**Page:**
——

Ernest C. Withers, one of the most important photographers of the Civil Rights era, was very likely a paid FBI informant. Ernest C. Withers, who made some of the most iconic photographs of the twentieth century, was probably a snitch. Ernest C. Withers, who counted Martin Luther King, Jr., and many other Civil Rights leaders as friends, seems to have ratted them out.
Like a lot of other people, I spent much of yesterday and today deeply saddened and mildly shocked, trying to make sense of the evidence that The Commercial Appeal -- Memphis, Tennessee's, leading newspaper -- uncovered in a lengthy investigation into Withers' collaboration with the Federal Bureau of Investigation [FBI], during the 1960s and '70s. The FBI's own records and reports, which the newspaper obtained through Freedom of Information Act requests, indicate that Withers was
a prolific informant who, from at least 1968 until 1970, passed on tips and photographs detailing an insider's view of politics, business and everyday life in Memphis' black community.
As a foot soldier in J. Edgar Hoover's domestic intelligence program, Withers helped the FBI gain a front-row seat to the civil rights and anti-war movements in Memphis.
The question, of course, is why? Why did Withers betray the people and principles that he loved the most?
Ernest C. Withers: More than 5,000 men lined up prior to the March 28, 1968 march led by Martin Luther King during the sanitation workers' strike. (Copyright Ernest C. Withers Trust.)
Nothing will change the fact that Withers created some of the most powerful, moving, and, yes, iconic photographs of his day. For instance, his photo of the striking Memphis sanitation workers carrying signs with read "I Am A Man" embodied the spirit and dignity not only of the strikers but of the Civil Rights movement as a whole. It has been reprinted many times, in many places. It adorns, for instance, the dustjacket (front and back) of Freedom, the monumental photographic history of the African American freedom struggle that was published in 2002, by Phaidon.
Withers also made some of the most intimate photographs the struggle and its people. The photo below of Martin Luther King, Jr., is just one example.
There is no doubt at all that Withers genuinely supported the movement and that he was sincerely a friend of many of its leaders.
So, we're back to the question of Why?
Why, if The Commercial Appeal's investigation is correct, did he collaborate with the FBI, an institution that under its frankly racist and reactionary director, J. Edgar Hoover, was an enemy of racial reform and social justice, an enemy of the African American people?
Ernest C. Withers: Martin Luther King, Jr., at the Lorraine Motel, Memphis, Tennessee, in 1966, two years before his assassination at the same location. (Copyright Ernest C. Withers Trust.)
We'll never really know the answer to that question. Withers died in 2007, believing that he was taking his secrets to the grave. The FBI agent with whom he worked most closely, William Lawrence, died in 1990, having never spoken publicly about their work together.
The Commercial Appeal suggests that the reasons might have to do with the money that he was paid (he was supporting a large family). Or it might be another example of the poor ethical decisions that, from time to time, got him into legal difficulties.
I can't claim to be an expert on the Civil Rights Movement or on the FBI, but I do know a thing or two about South Africa. I've been thinking about the parallels here between the two countries. It seems to me that South African examples can shed some light on Withers' story.

——

**Extracted information:**

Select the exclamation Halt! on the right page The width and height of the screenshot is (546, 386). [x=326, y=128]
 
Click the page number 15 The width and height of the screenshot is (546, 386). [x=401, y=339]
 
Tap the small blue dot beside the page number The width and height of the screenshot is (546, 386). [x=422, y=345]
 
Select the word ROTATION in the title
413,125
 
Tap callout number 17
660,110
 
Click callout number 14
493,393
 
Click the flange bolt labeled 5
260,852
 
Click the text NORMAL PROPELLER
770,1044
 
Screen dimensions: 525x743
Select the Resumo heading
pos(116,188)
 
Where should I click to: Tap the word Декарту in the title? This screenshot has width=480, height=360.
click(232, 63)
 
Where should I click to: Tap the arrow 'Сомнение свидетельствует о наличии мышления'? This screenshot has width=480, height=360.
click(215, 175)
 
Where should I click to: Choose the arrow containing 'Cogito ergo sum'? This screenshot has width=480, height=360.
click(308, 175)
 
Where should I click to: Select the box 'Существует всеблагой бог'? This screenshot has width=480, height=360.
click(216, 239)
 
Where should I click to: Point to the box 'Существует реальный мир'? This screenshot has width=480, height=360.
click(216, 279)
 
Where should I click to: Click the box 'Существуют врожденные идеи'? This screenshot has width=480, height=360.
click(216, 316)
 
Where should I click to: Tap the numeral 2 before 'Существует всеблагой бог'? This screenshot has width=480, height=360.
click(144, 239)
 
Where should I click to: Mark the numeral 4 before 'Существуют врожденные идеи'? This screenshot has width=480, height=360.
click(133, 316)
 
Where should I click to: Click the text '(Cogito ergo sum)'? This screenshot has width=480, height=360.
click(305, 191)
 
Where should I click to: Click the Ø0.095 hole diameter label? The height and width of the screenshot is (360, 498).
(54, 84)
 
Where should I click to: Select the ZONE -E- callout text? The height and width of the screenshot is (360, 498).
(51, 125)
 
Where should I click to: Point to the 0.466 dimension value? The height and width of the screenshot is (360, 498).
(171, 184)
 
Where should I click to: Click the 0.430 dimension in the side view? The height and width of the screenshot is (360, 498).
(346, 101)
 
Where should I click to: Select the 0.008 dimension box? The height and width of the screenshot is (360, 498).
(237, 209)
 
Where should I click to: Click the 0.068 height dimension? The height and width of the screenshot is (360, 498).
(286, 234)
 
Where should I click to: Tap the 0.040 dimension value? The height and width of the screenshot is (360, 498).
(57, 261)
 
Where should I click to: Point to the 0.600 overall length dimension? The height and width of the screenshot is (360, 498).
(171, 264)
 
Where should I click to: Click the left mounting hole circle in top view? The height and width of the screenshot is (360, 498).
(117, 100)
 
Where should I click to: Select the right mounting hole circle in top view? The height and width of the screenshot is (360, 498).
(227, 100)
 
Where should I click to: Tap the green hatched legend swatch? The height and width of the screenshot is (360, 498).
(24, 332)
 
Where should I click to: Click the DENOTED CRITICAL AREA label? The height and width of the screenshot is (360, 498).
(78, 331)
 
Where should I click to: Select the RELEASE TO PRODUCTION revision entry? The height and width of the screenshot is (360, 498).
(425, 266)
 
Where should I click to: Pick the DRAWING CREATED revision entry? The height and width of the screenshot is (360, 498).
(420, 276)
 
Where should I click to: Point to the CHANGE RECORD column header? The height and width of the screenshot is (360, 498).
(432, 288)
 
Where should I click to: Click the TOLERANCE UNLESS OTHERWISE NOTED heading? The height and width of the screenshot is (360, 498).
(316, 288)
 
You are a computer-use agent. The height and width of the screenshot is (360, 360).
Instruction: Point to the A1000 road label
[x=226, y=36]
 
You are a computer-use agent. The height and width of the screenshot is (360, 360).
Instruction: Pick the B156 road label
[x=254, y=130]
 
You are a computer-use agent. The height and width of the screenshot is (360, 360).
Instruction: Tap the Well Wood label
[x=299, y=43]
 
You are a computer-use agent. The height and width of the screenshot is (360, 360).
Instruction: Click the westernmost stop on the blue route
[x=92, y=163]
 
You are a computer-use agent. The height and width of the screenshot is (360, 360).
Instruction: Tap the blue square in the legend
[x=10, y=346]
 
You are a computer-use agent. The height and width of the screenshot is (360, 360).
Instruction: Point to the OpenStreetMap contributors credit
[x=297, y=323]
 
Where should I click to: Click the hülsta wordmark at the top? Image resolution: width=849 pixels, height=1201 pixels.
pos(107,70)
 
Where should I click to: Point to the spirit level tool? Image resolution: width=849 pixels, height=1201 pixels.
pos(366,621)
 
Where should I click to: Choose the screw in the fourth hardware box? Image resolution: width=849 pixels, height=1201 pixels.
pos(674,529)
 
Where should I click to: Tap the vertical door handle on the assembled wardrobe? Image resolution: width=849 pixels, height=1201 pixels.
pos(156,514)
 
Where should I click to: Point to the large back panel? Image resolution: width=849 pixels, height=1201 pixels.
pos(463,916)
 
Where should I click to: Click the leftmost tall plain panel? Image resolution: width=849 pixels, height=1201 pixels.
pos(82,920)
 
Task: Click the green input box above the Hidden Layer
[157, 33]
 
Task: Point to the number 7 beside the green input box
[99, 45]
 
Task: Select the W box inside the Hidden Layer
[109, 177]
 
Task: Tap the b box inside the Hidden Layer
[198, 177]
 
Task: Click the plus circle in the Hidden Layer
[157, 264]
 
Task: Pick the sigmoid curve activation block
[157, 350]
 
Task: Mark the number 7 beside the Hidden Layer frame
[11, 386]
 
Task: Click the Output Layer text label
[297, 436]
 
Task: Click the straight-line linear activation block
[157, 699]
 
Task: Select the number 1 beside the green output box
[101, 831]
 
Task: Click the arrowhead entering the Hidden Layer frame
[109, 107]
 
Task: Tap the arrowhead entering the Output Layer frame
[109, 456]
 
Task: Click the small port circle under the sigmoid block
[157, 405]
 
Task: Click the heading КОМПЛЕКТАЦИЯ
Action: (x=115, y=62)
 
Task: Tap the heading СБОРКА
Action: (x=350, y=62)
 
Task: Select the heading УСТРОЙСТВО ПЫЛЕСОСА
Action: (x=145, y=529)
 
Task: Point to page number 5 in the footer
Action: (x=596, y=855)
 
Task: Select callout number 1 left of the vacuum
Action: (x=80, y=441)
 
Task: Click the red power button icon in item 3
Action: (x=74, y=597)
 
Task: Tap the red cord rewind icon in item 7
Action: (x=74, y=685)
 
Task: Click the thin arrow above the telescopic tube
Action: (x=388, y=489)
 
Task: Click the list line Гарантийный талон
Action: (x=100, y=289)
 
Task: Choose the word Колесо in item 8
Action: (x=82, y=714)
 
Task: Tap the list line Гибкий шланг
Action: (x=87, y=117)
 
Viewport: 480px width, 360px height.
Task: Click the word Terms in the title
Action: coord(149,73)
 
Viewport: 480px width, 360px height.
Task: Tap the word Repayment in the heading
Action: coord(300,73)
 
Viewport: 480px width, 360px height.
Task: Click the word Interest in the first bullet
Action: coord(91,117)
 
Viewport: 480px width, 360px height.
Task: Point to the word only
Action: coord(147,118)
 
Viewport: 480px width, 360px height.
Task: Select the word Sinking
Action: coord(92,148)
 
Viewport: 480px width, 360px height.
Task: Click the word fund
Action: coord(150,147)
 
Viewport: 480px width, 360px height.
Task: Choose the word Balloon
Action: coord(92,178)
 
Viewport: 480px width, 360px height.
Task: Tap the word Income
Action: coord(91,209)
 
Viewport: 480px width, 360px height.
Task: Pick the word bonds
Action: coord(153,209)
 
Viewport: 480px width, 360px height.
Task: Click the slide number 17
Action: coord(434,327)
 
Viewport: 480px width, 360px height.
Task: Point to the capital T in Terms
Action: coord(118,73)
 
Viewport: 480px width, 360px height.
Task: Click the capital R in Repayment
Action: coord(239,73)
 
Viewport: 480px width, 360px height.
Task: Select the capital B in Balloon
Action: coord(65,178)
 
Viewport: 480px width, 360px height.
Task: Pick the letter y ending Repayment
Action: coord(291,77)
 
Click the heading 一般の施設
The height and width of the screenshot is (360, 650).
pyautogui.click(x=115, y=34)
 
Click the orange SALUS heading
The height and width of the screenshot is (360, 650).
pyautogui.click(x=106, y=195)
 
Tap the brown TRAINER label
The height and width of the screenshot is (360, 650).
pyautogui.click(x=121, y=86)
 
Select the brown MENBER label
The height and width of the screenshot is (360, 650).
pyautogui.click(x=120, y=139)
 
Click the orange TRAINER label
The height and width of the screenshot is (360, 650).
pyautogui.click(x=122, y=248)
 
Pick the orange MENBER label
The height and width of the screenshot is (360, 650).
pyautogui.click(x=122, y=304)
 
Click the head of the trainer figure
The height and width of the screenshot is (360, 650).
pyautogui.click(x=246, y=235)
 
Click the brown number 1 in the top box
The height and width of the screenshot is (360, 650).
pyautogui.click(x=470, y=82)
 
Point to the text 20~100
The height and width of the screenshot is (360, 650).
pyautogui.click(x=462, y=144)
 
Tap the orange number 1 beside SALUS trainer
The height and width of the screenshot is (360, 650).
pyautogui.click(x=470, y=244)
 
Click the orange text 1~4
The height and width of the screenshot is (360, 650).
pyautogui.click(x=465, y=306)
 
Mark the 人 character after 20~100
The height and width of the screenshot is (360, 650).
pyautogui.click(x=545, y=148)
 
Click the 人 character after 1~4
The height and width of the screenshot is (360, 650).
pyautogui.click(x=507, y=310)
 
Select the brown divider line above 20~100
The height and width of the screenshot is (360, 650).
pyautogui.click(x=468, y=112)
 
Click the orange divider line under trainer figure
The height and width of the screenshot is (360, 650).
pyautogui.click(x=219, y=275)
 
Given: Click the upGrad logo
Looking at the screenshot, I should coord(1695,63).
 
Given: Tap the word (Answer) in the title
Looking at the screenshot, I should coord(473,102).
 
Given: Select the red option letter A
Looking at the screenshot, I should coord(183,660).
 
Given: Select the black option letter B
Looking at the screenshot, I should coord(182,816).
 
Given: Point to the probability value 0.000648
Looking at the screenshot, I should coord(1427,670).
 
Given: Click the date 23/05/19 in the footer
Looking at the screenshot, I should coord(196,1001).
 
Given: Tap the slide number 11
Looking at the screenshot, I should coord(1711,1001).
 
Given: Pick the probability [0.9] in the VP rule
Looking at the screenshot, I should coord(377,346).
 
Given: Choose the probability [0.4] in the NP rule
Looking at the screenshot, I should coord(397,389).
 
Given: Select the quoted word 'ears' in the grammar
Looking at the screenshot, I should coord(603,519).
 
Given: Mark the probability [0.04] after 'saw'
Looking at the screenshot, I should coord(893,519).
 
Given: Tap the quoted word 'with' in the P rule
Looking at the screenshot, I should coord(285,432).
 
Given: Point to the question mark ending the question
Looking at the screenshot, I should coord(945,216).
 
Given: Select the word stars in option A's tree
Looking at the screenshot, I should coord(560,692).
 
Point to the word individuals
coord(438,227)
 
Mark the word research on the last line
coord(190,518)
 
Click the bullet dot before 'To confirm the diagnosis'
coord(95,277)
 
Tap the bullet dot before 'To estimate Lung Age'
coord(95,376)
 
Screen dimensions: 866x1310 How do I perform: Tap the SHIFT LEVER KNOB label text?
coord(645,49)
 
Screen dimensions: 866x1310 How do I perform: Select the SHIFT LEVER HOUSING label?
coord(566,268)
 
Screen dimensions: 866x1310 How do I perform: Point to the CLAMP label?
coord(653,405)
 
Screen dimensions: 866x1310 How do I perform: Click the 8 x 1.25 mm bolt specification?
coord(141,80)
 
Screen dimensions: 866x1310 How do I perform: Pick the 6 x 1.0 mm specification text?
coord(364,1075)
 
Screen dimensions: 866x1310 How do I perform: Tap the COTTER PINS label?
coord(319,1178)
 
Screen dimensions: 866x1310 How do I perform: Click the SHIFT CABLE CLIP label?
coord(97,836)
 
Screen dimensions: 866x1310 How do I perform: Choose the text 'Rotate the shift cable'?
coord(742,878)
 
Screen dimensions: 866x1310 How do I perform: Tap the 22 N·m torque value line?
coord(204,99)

——

**Instruction 1:** According to the post about Ernest C. Withers, who was the FBI agent he worked with most closely?
**Instruction 2:** Please continue the post about Ernest C. Withers from its last sentence.
The entries come from a separate source and are unrelated to the post about Ernest C. Withers.

**Answer 1:** William Lawrence

**Answer 2:**
The South African political activists that I met, when I first lived in the country, in 1989 and '90, were some of the most impressive people that I'd ever met. The anti-apartheidstruggle was nearing its climax. The South African army was occupying black townships all over the nation. Tens of thousands of activists languished in detention, without charges and without access to lawyers. Many of them were being tortured while in prison. Police and security service death squads were active. The courage, dedication, and humanity of the activists I met truly humbled me. I didn't believe that I could have measured up to their standards. Years later, some -- a very few -- were revealed to have been informers. And I faced the same questions that Wither's friends are facing now (always with the priviso that The Commercial Appeal has its facts straight).
During the apartheid era, police and security agents, working for the white supremacist state, recruited many black freedom fighters as informers and agents and successfully infiltrated liberation organizations, such as the African National Congress. The same questions arise: Why did people do it? Why did black South Africans cooperate with the enemy?
Nearly two decades after the fall of apartheid, we now know some of the answers. The sources are many -- legal investigations, personal testimonies, investigative reporting, autobiographies... From these varied accounts, we have many individual stories, and they tell us that the reasons people collaborated were almost always specific to the individual. Some were coerced through methods that included everything from the threatened exposure of embarrassing incidents to the most brutal torture imaginable. Others were bribed. Some were flattered and seduced. Some genuinely changed sides.
Ernest C. Withers, posing in front of his Memphis studio, in 1968. (Copyright Ernest C. Withers Trust.)
In Withers' case, he seems that he might have been a man with a large ego, who liked having it stroked. The FBI certainly seems to have known how to make him feel important. In addition, according to The Commercial Appeal, money seems to have been a consideration. Finally, in several instances not related to the FBI, he showed that he was not a paragon of ethical behavior.
The South African example also suggests that we should give some credit to FBI agent William Lawrence, who seems to have been as smooth and sophisticated as the South African agents who flattered and seduced people into betraying their cause and their comrades. It's wrong to think of these agents as brutes and numb skulls. Some were. But many others were smart, charming, and clever enough to get people to let down their guard. Lawrence, for instance, also charmed his way into the good graces of the executive director of the Memphis NAACP and her husband. For a number of years, The Commercial Appeal has shown, he visited them often, combining, it would appear, information gathering with socializing.
Like all of us, Withers was complicated. Like all of us, he made mistakes. Like very few of us, he created moments of greatness.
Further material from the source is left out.